### TASK DETAILS
Rewrite everything from the line containing "The image size is (1188, 487)." down to the line containing "point(984,26)", replacing "Open" with "Select" and keeping the rest of those entries as they are. Leave the pictures out of your answer.

### EXERCISE MATERIALS
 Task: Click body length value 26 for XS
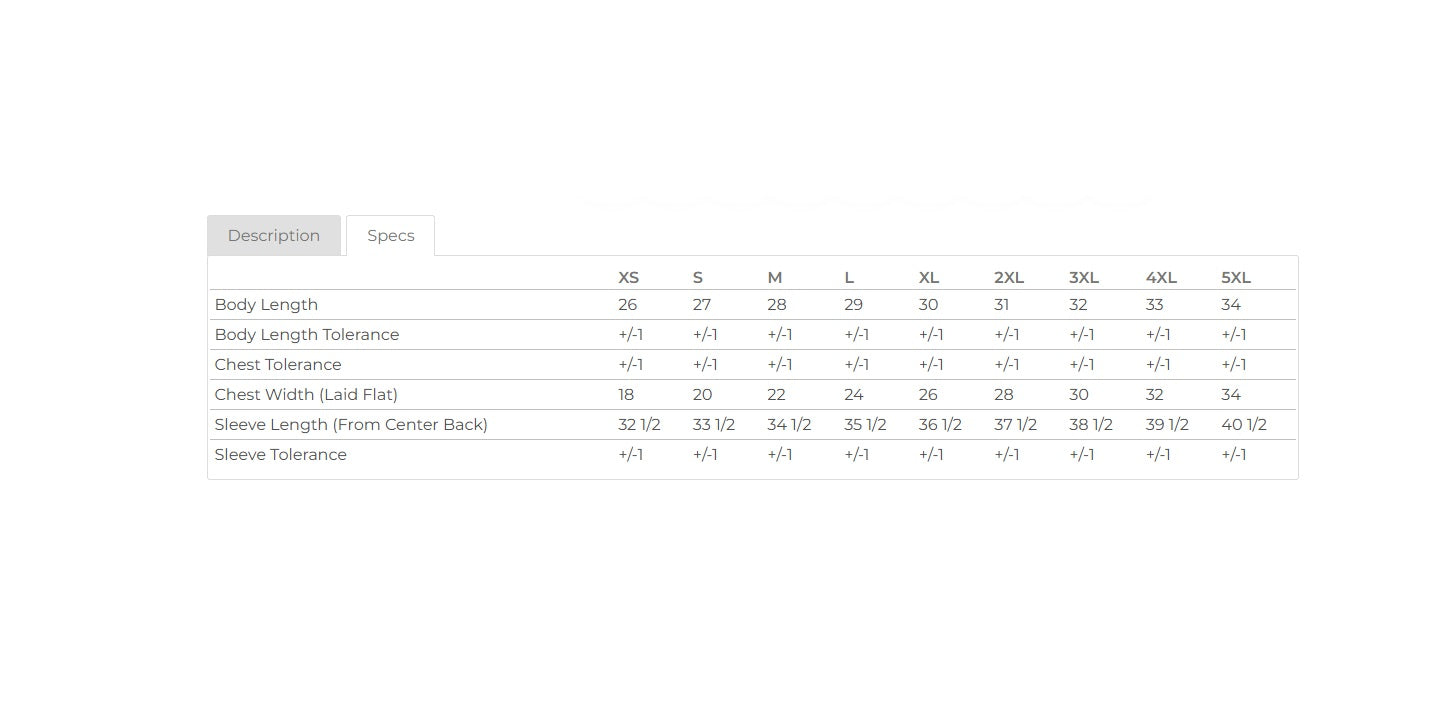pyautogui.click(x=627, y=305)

---

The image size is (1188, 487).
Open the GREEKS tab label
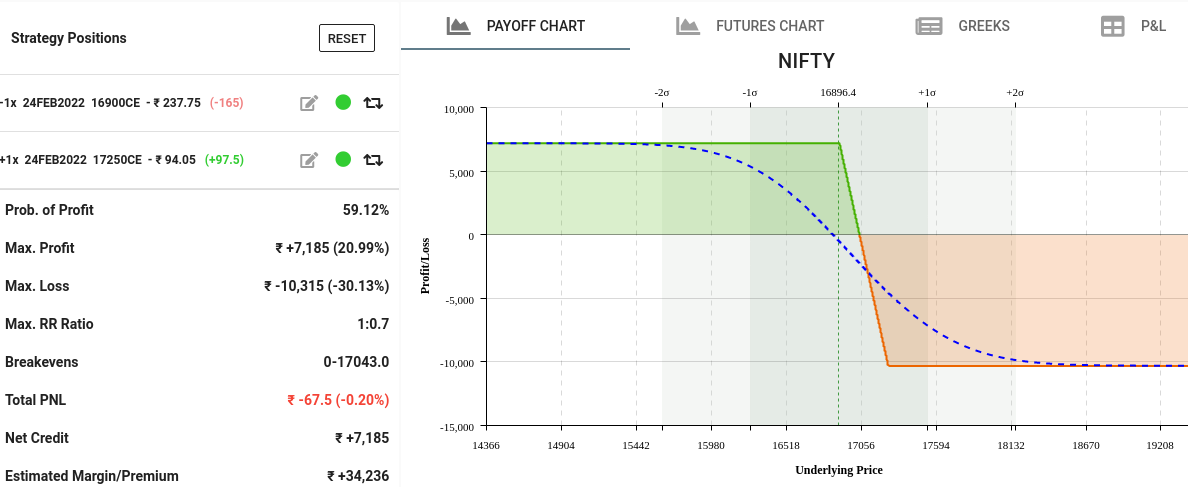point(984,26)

### CORRECT RESULT
The image size is (1188, 487).
Select the GREEKS tab label
point(984,26)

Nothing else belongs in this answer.